An apologetic half smile lifted his right cheek. “It lessens your expectations of me.”
“I may despise what you have become, the hate in your heart, but I will always have high expectations of you.”
“Ones I cannot live up to.” He sat upright, his gaze locked on her stare. “You live in the world of right. I live in the world of wrong. There is no space for the two of these to be together.”
“No space?” Her eyebrows flew upward. “There was in this bed.”
He had to give her that.
In that bed—that was the one and only place that he had ever felt five minutes of peace, of calm.
He couldn’t afford that. Peace. Calm.
He had to keep moving. Moving so nothing would catch him. Moving so Pen and her world of right could not catch him.
So the fear couldn’t catch him.
For what he’d felt with her thirty minutes ago when he came—the world more right than it had ever been—terrorized him more than anything.
He reached out to her, his palms sliding along her back as he pulled her to him, clasping her to his chest. He leaned back on the pillows, silent, for he refused to argue the merits of right and wrong with her.
An argument that would go nowhere.
She leaned into him willingly, apparently coming to the same conclusion.
The reality of what he’d been trying to ignore for the last half hour sank into his chest.

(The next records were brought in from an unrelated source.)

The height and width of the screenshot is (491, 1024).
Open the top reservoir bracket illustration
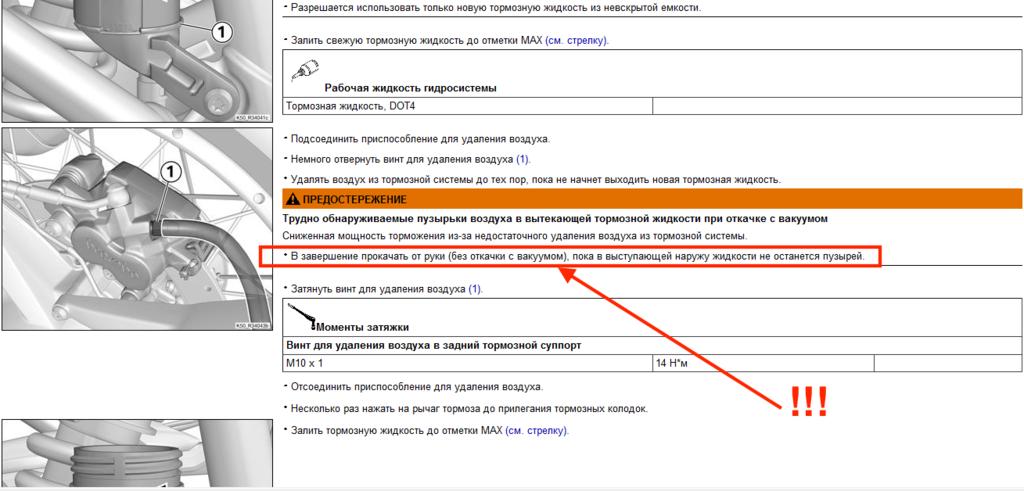pos(136,61)
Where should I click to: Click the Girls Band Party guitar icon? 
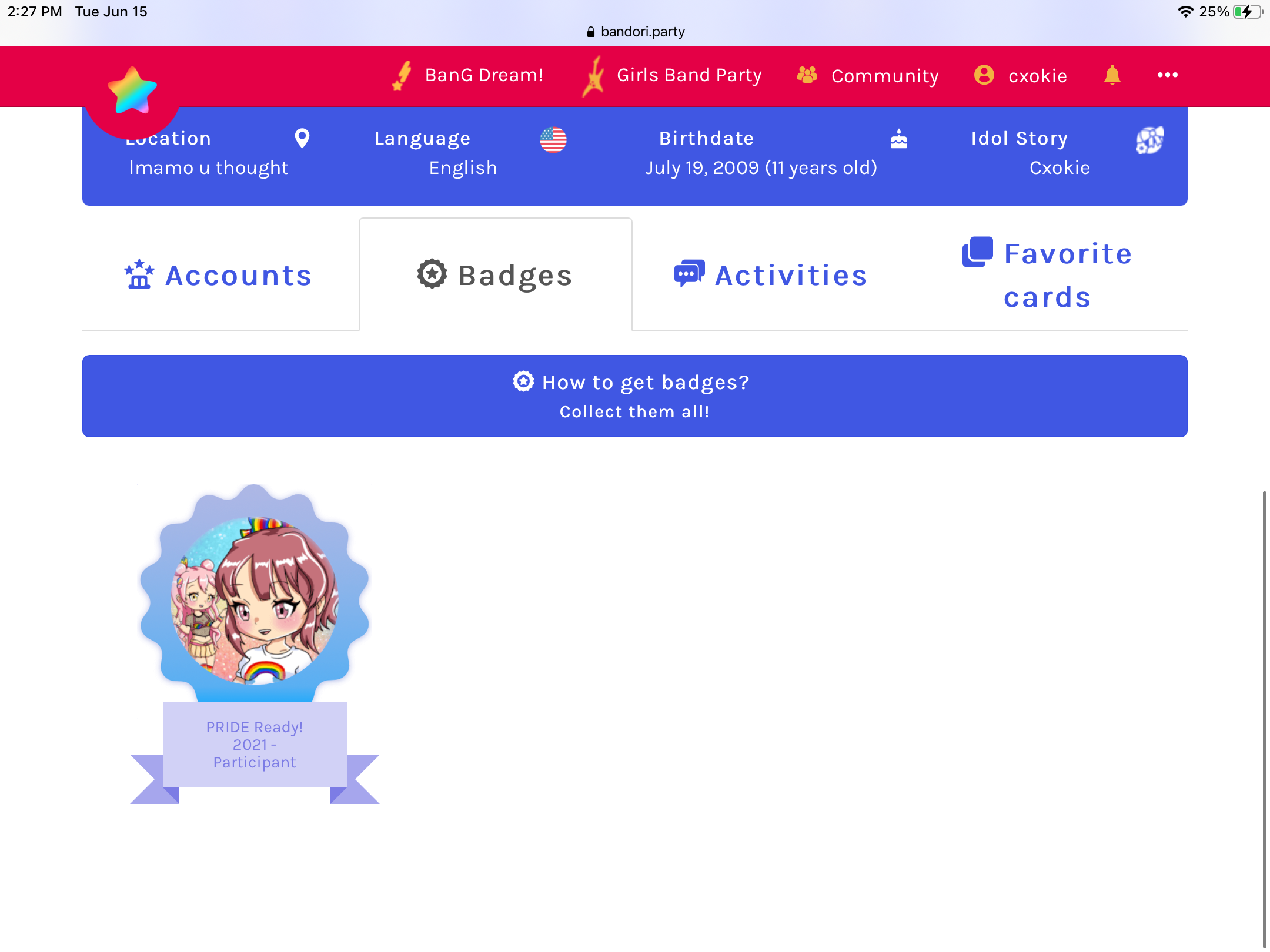click(594, 76)
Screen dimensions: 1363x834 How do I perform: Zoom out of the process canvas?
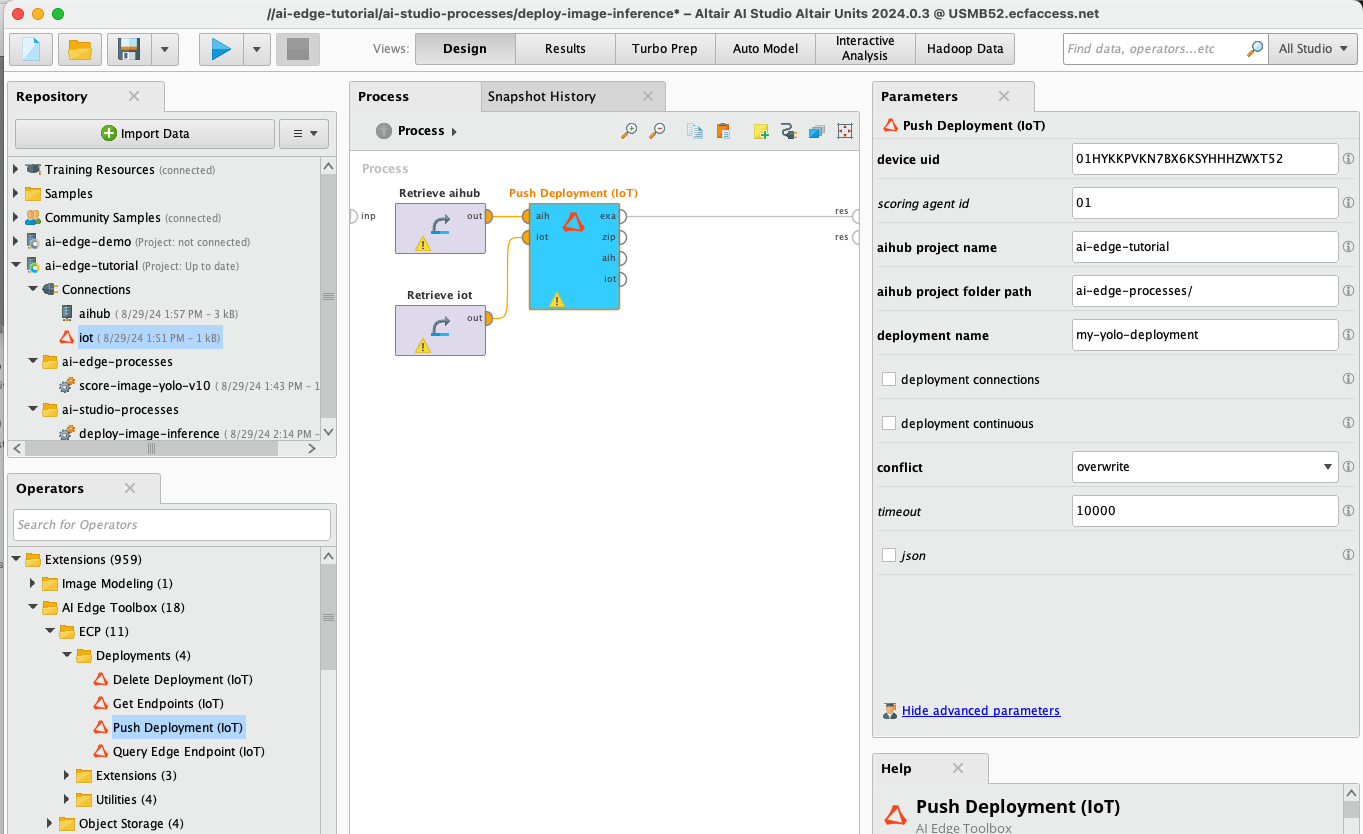tap(659, 130)
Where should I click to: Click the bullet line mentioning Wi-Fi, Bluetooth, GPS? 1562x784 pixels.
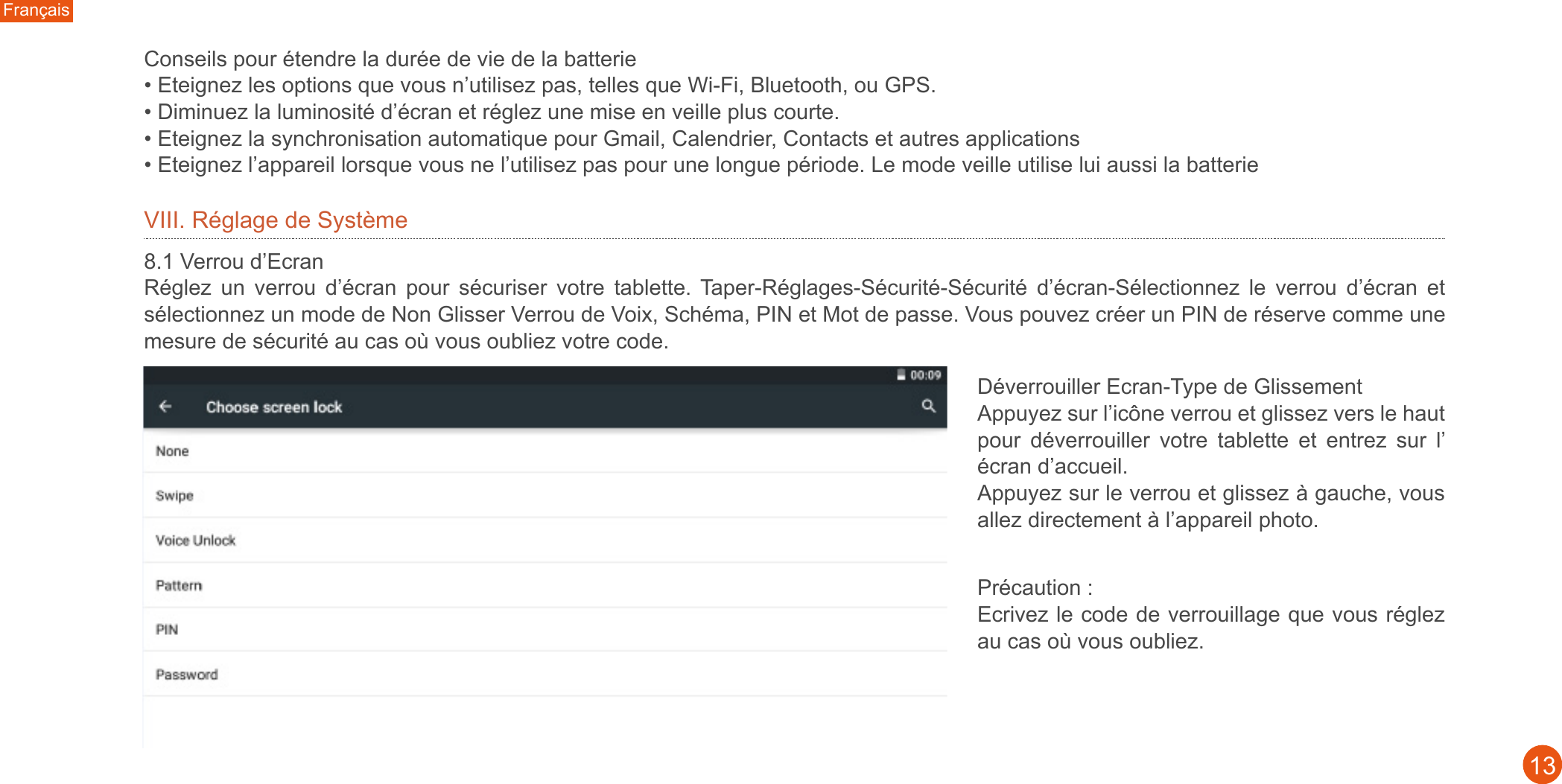coord(539,86)
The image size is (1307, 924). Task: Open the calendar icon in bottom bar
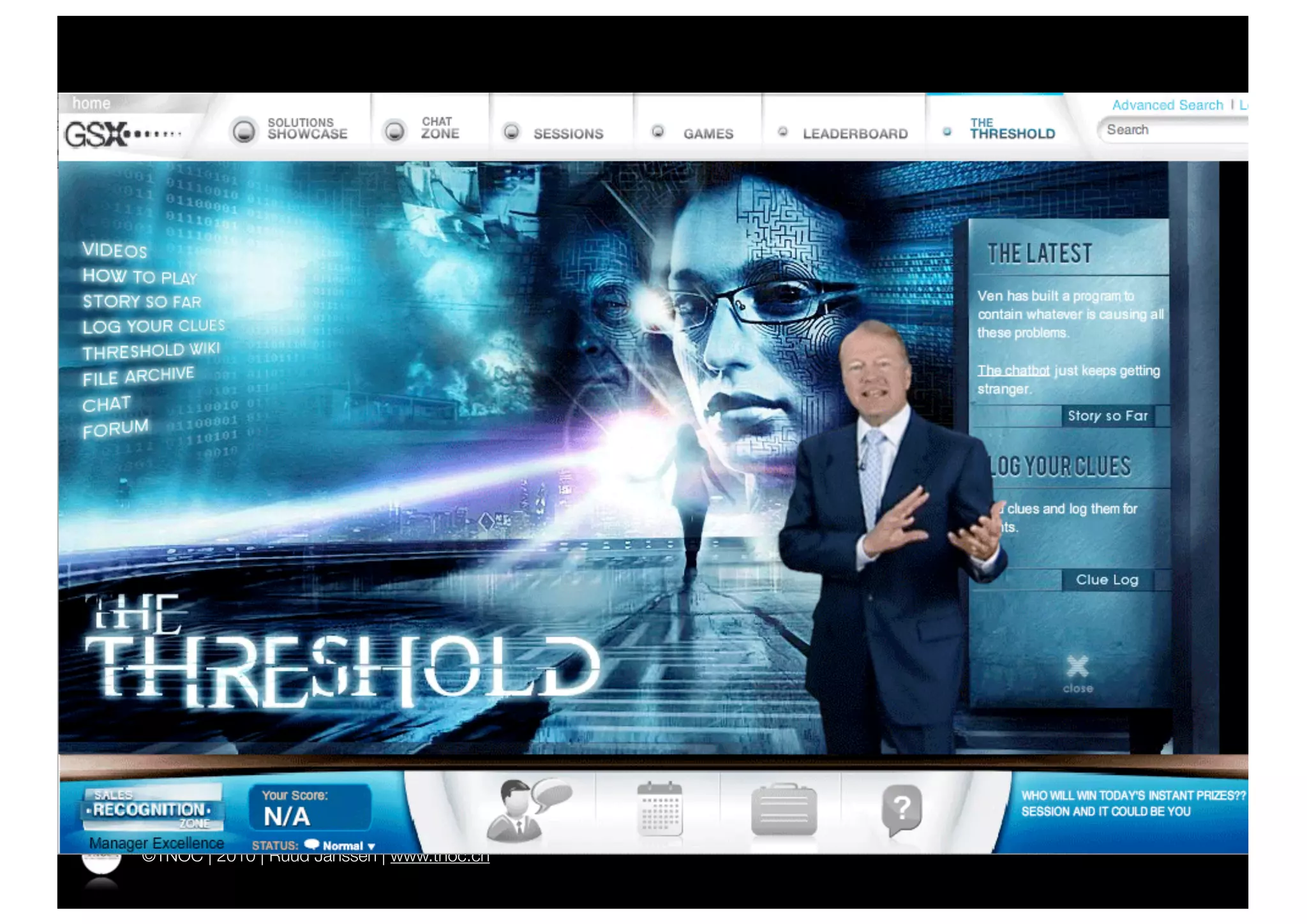tap(659, 809)
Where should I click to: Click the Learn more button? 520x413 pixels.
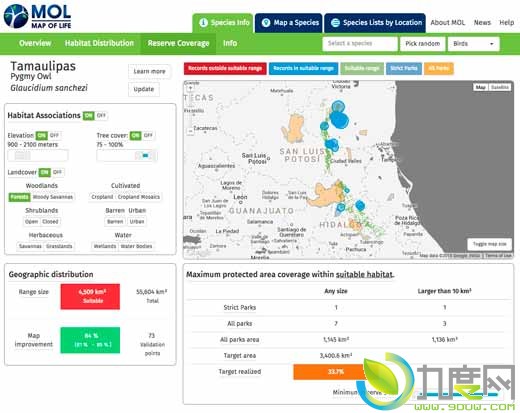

This could be nothing more than a snag. A short-lived affair that they both escaped from before it did more harm than good.
He couldn’t have Pen and he knew it. They lived in different worlds that would never intersect.
But even more grievous, if he did have her, he would fail her again. Just like he did when they were nine. One way or another, he’d fail her.
He was sure of it.
{ Chapter 16 }
Pen looked out the window of the room they had stayed in at the coaching inn, watching Strider talk to his driver on the street outside.
Even from this angle, he took her breath away. So many years had parted them, but having the last few days with him it was like her soul had found its place in the world again.
Which only made what she had to do next brutal. But she didn’t have a choice. Not after what he told her last night.